= Description of the task =
Recast the stretch of records from the line containing "In order to click on 'DRE'" through the line containing "[Feedback Form] is" as a JSON list of strings, one string per line, leaving out blank lines.

= Data for the task =
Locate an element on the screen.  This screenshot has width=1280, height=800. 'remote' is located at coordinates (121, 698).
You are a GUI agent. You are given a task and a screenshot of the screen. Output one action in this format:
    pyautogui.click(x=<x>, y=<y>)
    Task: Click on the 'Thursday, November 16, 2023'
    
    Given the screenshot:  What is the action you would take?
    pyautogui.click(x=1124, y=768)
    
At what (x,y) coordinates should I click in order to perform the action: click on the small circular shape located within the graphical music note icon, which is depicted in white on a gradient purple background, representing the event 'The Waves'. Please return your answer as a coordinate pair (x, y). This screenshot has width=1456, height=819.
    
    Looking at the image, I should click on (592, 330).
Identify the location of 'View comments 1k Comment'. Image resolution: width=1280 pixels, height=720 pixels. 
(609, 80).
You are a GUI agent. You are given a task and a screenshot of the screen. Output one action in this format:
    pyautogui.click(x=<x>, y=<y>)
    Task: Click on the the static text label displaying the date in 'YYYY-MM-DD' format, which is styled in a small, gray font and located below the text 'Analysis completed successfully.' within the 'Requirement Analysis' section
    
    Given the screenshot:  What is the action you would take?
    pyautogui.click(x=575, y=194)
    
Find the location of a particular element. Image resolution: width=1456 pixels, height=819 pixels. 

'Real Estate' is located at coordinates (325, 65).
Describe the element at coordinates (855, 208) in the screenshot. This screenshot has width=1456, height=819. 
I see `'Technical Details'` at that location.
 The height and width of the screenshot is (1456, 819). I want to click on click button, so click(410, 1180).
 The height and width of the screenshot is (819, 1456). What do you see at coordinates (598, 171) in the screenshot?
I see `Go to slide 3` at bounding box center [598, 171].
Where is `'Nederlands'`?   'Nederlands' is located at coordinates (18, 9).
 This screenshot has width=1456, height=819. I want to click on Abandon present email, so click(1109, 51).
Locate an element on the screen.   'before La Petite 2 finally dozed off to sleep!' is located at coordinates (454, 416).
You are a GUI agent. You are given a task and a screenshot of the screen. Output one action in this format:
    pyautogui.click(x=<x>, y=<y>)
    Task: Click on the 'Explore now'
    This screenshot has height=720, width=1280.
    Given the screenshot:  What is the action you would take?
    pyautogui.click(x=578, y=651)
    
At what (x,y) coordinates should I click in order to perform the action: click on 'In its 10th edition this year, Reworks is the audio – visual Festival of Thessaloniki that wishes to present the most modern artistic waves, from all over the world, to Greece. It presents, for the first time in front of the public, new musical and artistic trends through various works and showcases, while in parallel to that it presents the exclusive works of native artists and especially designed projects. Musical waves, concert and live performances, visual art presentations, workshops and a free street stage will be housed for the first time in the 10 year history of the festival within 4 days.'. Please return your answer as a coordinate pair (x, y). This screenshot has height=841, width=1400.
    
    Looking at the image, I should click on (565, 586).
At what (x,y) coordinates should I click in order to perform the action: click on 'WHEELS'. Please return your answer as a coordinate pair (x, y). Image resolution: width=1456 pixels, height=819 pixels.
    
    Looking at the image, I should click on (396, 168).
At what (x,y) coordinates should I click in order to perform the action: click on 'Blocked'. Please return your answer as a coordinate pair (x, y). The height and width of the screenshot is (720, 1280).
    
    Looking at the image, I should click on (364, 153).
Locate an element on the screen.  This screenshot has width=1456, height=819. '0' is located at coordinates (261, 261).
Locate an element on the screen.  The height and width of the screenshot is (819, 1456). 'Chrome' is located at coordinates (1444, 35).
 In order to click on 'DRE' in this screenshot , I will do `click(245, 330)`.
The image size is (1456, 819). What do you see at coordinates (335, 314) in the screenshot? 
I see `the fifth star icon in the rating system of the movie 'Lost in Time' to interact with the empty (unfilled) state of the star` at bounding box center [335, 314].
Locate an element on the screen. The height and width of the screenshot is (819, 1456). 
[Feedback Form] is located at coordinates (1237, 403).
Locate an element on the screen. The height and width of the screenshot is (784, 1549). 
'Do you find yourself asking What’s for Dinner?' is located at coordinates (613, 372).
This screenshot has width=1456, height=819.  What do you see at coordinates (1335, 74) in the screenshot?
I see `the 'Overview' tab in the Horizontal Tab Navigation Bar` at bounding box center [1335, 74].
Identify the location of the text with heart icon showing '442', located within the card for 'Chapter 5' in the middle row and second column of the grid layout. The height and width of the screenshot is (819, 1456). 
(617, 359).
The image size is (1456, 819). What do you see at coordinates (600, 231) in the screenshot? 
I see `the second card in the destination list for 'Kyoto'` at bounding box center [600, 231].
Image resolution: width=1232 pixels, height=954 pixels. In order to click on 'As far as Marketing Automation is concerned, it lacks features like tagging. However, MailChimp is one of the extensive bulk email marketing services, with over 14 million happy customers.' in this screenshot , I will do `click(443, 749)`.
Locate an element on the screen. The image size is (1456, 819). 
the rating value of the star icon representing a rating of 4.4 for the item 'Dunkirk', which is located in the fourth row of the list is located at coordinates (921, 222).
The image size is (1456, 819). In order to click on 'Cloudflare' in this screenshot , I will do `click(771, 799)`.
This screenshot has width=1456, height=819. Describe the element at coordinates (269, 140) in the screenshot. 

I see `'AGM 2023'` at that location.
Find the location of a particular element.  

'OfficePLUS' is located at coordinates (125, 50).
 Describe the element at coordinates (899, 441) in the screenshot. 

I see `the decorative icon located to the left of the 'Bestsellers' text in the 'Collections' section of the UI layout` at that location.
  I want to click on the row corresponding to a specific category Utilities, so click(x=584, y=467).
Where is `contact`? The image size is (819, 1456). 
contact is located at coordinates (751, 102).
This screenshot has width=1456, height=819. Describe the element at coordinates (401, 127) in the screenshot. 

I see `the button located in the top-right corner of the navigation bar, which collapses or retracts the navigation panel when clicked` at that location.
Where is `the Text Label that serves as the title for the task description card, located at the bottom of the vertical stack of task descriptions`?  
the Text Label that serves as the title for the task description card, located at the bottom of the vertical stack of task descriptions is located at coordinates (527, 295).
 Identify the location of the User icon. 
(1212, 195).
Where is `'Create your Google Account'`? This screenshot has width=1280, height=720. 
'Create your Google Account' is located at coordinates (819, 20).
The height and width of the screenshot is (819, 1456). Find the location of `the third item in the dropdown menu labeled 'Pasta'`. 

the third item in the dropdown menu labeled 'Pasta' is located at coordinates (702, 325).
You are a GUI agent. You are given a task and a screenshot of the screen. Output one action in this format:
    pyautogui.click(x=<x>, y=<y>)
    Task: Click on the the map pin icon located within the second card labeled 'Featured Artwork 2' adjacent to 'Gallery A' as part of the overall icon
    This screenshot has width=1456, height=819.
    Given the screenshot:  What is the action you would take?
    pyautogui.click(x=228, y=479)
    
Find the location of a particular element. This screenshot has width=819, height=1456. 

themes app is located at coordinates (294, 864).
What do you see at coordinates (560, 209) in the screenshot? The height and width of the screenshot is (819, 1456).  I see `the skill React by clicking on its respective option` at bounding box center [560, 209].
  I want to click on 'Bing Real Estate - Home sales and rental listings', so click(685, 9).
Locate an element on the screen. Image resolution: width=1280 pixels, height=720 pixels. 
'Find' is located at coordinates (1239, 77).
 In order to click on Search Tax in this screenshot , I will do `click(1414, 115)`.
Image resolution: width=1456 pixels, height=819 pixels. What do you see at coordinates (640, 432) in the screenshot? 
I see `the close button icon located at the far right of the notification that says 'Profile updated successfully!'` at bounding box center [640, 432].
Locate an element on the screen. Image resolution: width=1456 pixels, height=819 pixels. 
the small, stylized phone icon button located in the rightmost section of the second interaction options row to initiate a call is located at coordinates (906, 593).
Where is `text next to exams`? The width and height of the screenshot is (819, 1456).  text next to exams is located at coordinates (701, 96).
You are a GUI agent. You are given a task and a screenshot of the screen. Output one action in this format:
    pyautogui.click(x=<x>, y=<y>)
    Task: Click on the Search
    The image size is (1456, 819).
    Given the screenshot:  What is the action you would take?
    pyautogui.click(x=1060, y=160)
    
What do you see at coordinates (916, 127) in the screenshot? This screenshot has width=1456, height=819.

= Complete output =
[
  " In order to click on 'DRE' in this screenshot , I will do `click(245, 330)`.",
  "The image size is (1456, 819). What do you see at coordinates (335, 314) in the screenshot? ",
  "I see `the fifth star icon in the rating system of the movie 'Lost in Time' to interact with the empty (unfilled) state of the star` at bounding box center [335, 314].",
  "Locate an element on the screen. The height and width of the screenshot is (819, 1456). ",
  "[Feedback Form] is located at coordinates (1237, 403)."
]